Acabei por não achar
assim tão interessante a leitura, porque a visão que temos do Inferno é
vivida como uma viagem exterior, não tanto experimentada como
lugar onde se pena e acontecem os sofrimentos e os mais diversos padecimentos, o lugar do
choro e dos rangeres de dentes. Apresentam-se-nos os ocupantes do Inferno, alguns com rosto e nome, gentes do poder e detentores de cargos civis ou religiosos. Mas à semelhança do que se passa com Gil Vicente, que escreveu bastante depois, é uma narrativa que não vai ao fundo das paixões humanas e apresenta-se como algo sarcástico e com algo de crítica social (não é tanto um tratado sobre a natureza humana, ou um tratado teológico).
Inferno
etimologicamente terá algo que ver com o lugar donde se não tem
regresso e a leitura deste livro pretendia ser uma espécie de roteiro por
aquilo que são os sofrimentos que não acabam, um beco sem saída. No Canto Terceiro diz-se "Por
mim entra-se na cidade dolente, por mim entra-se na dor infinita, por
mim entra-se na estância perdida (...) Antes de mim não foram criadas
senão coisas eternas, e eu eternamente duro. Deixai toda a esperança. A
vós que entrais!"
É curioso que o guia desta viagem é um poeta, Virgílio. A arte obriga a um confronto nosso com os nossos demónios interiores, há sempre uma luta que nos obriga a confrontar-nos. Um poeta, um escritor tem que conhecer bem o coração humano, com as suas partes luminosas e os seus vales tenebrosos.

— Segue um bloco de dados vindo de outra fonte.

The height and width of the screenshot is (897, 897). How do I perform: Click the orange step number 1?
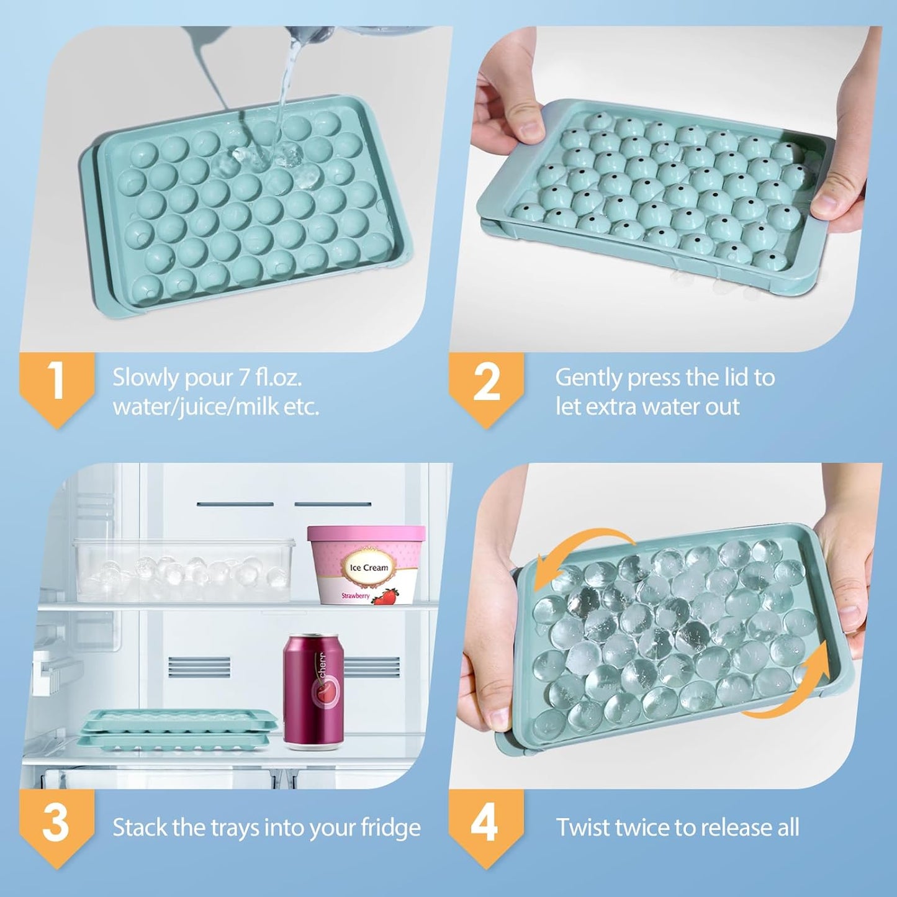[x=56, y=381]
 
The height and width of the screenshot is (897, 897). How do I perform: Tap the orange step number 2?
[x=486, y=382]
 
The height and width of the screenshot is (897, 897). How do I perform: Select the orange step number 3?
[x=56, y=823]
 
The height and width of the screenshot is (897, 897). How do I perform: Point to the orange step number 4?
[x=485, y=824]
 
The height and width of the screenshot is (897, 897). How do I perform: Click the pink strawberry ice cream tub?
[x=366, y=565]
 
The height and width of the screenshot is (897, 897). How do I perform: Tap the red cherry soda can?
[x=313, y=690]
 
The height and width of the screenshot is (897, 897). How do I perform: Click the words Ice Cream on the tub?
[x=369, y=567]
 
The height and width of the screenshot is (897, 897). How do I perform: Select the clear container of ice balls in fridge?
[x=184, y=570]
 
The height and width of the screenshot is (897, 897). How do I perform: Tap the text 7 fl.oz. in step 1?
[x=271, y=377]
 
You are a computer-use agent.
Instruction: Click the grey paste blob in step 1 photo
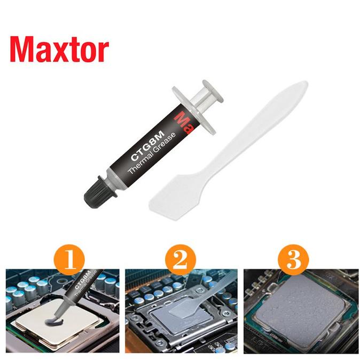point(52,319)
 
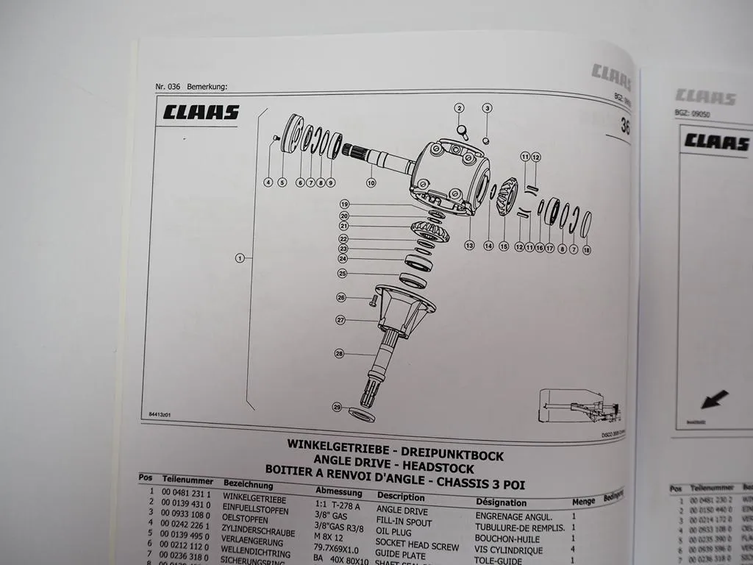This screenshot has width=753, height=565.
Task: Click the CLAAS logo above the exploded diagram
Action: pyautogui.click(x=201, y=113)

Também sobre a luta do bem e do mal, esta última semana vi um filme que gostei bastante, das Crónicas de Nárnia de C.S. Lewis, "A Viagem do Caminheiro da Alvorada" (https://www.youtube.com/watch?v=Ig_8d0e32tg).
Aprecio muito esta fábula, onde Aslan aparece sob as vestes de leão, na sua voz serena e lúcida. Deus é a serenidade e lucidez (tem que ver com luz). Em C.S. Lewis a coragem é alçada a virtude primeira, aquela que viabiliza as outras. Os jovens estão apostados na batalha do bem contra o mal, mas todos eles combatem os seus "diabinhos" interiores, o que permite potenciar a já de si rica imaginação do autor ao criar um mundo à parte. Neste sentido, é uma história contemporânea, apesar dos dragões e das gárgulas à imagem do mundo medieval de Dante.
Assim podemos estabelecer o paralelo da "Viagem do Caminheiro da Alvorada" com os tempos modernos do tempo de "Pleasentville" e da "Divida Comédia" com o mundo mais a preto e branco dos anos 50...
A Divina Comédia dá-nos o fundo da história e foi seminal no traçar das grandes coordenadas mentais do Mundo Ocidental. Por isso a sua riqueza. E quero ver como o Pe. Mário Garcia nos convidará a rezar a partir dela (proposta que os Jesuítas farão no início de Junho no Rodízio).